Let's walk through the s = "cbacdcbc" example.

  1. last_occurrence becomes {'c': 7, 'b': 6, 'a': 2, 'd': 4}.
  2. We iterate through s:
    • c: stack is empty, so we push c. stack = ['c'], visited = {'c'}.
    • b: b < c and 6 < 7, so we pop c. stack = ['b'], visited = {'b'}.
    • a: a < b and 2 < 6, so we pop b. stack = ['a'], visited = {'a'}.
    • c: c is not in visited. stack = ['a', 'c'], visited = {'a', 'c'}.
    • d: stack = ['a', 'c', 'd'], visited = {'a', 'c', 'd'}.
    • c: c is in visited.
    • b: b < d and 6 < 4 is false. stack = ['a', 'c', 'd', 'b'], visited = {'a', 'c', 'd', 'b'}.
    • c: b < c and 6 < 7. stack = ['a', 'c', 'd', 'b'], visited = {'a', 'c', 'd', 'b'}.
  3. Return ''.join(stack), which is acdb.

Big(O) Run-time Analysis:

  • The outer loop iterates through the string s once, which takes O(n) time, where n is the length of s.
  • The last_occurrence dictionary is constructed in O(n) time.
  • The while loop inside the outer loop can potentially iterate through the entire stack in the worst case. However, each element can be added to and removed from the stack at most once. Therefore, the amortized time complexity of the while loop is O(1).
  • Overall, the time complexity of the algorithm is O(n) because the outer loop dominates the run-time.

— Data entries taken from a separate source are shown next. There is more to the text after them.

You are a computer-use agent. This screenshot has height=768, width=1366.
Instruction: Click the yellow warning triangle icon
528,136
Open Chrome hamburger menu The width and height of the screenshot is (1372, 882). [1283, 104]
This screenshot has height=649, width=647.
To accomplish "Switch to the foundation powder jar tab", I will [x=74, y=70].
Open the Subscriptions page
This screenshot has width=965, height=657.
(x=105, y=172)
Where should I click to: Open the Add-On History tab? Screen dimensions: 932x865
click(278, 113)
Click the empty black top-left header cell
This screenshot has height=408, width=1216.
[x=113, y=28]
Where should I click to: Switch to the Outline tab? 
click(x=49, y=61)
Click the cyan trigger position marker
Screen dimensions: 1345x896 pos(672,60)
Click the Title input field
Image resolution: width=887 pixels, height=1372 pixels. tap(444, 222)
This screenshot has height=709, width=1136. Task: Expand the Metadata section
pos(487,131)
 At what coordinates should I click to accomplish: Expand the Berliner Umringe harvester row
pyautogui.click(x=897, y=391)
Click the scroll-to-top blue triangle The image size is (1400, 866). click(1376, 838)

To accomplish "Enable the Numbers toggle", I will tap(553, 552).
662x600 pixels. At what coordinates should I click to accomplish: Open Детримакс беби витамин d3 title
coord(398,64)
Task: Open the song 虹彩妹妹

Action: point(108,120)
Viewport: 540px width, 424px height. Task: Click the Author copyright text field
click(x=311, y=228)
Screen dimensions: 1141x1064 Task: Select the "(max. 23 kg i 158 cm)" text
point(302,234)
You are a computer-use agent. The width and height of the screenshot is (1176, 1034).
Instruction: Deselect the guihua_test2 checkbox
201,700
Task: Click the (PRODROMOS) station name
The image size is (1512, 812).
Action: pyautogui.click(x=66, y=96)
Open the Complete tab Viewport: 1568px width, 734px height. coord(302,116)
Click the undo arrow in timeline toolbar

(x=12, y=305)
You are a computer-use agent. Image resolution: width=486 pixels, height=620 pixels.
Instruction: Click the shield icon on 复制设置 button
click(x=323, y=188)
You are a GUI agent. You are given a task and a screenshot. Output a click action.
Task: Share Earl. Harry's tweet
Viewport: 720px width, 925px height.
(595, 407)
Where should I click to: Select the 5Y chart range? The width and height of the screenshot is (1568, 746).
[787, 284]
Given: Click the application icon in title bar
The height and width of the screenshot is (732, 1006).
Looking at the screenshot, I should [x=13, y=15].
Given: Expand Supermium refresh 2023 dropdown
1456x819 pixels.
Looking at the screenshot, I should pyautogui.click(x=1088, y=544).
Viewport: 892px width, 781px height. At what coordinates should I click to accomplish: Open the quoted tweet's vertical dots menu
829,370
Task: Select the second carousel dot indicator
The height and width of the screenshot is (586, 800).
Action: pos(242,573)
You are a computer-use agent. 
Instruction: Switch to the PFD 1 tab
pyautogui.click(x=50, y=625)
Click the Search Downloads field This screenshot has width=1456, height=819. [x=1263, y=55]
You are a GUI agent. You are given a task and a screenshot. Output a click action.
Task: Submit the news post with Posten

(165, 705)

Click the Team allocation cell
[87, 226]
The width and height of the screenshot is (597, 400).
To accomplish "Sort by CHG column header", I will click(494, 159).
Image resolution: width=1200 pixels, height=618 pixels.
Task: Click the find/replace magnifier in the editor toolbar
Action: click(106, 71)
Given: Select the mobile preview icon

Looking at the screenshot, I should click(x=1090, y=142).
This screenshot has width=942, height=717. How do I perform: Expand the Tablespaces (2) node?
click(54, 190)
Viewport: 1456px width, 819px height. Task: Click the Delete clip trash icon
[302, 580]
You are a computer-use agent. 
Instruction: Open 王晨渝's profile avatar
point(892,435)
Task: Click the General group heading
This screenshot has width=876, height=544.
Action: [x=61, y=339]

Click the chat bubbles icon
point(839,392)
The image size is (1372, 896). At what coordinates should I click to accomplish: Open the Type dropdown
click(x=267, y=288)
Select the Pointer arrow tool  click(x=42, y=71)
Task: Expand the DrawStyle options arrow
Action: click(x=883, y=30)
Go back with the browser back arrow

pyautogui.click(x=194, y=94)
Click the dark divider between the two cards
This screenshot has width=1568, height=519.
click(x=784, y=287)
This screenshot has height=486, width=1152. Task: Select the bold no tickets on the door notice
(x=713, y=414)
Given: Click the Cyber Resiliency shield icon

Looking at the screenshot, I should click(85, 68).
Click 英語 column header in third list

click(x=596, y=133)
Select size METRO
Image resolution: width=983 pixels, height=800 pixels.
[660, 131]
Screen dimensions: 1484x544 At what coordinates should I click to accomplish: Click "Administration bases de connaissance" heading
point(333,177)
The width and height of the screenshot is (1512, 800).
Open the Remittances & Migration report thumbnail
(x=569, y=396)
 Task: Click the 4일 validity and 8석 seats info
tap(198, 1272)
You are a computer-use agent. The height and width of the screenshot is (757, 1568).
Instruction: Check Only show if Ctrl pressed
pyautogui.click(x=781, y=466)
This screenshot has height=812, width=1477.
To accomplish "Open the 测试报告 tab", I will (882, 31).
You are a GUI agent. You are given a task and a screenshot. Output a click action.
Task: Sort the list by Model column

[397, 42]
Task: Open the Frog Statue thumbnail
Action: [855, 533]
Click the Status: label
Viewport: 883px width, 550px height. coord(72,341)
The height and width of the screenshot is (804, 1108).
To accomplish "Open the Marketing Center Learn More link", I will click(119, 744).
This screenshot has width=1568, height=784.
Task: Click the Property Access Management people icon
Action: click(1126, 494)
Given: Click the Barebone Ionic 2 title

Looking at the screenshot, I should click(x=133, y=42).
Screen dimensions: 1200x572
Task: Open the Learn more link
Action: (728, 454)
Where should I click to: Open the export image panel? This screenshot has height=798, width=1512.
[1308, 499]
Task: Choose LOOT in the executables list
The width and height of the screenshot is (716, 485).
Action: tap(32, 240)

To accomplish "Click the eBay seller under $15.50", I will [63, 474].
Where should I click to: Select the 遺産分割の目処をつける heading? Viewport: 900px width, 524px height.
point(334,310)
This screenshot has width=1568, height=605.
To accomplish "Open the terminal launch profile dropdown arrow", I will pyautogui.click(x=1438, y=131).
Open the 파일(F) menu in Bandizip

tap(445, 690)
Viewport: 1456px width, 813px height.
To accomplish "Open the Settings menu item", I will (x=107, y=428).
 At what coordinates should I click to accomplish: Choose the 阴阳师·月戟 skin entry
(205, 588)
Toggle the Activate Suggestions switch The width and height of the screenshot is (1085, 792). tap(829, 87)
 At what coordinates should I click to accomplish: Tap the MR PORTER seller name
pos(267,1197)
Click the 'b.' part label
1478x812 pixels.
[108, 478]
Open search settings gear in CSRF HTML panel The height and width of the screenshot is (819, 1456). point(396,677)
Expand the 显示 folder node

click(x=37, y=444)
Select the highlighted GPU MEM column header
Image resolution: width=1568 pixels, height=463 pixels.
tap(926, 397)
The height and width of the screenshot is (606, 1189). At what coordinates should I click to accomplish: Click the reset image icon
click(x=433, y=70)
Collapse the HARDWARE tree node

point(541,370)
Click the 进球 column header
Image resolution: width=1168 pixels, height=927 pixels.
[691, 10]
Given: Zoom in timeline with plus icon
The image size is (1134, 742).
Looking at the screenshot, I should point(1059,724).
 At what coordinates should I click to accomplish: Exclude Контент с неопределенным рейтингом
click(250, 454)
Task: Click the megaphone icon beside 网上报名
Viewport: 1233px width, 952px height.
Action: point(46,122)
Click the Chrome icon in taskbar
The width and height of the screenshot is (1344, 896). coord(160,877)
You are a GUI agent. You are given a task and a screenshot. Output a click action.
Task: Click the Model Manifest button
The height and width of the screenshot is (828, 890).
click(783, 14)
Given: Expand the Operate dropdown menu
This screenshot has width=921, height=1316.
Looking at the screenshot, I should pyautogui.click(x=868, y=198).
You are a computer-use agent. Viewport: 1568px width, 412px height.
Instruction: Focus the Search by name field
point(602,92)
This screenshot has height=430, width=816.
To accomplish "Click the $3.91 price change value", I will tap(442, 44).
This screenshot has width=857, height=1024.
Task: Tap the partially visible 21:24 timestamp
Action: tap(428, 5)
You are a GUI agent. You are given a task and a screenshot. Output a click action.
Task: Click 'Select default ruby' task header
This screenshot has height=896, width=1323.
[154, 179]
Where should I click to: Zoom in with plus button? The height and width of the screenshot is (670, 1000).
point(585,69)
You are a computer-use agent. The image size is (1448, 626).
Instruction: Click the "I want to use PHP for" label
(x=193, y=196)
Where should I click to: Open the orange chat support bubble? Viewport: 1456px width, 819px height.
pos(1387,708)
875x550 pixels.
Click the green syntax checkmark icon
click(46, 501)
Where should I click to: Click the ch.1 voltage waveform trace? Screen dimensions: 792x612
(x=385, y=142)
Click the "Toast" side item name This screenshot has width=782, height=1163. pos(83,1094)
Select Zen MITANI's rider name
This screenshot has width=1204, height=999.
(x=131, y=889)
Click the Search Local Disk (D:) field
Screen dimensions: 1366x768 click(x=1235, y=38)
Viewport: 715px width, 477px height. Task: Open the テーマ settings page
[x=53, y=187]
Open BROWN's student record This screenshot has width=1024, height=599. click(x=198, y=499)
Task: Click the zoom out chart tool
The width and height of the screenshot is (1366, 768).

Big(O) Space Usage Analysis:

  • The last_occurrence dictionary stores the last index of each distinct character in s. In the worst case, all characters in s are distinct, so the dictionary takes O(k) space, where k is the number of distinct characters in s. Since the string s consists of lowercase English letters, k can be at most 26. Therefore, the space used by the dictionary is O(1).
  • The stack stores the characters in the subsequence. In the worst case, the stack can contain all distinct characters in s, so it takes O(k) space, which is O(1) in this case.
  • The visited set stores the characters that are currently in the stack. In the worst case, the set can contain all distinct characters in s, so it takes O(k) space, which is O(1) in this case.
  • Overall, the space complexity of the algorithm is O(1) because the space used by the dictionary, stack, and set are bounded by the number of distinct characters in s, which is at most 26.

Edge Cases:

  1. Empty String:
    • If the input string s is empty, the algorithm should return an empty string.
  2. String with One Character:
    • If the input string s contains only one character, the algorithm should return the same string.
  3. String with Duplicate Characters:
    • If the input string s contains duplicate characters, the algorithm should remove the duplicates while maintaining the lexicographically smallest order.
  4. String with Already Sorted Characters:
    • If the input string s is already sorted in lexicographical order, the algorithm should return the same string.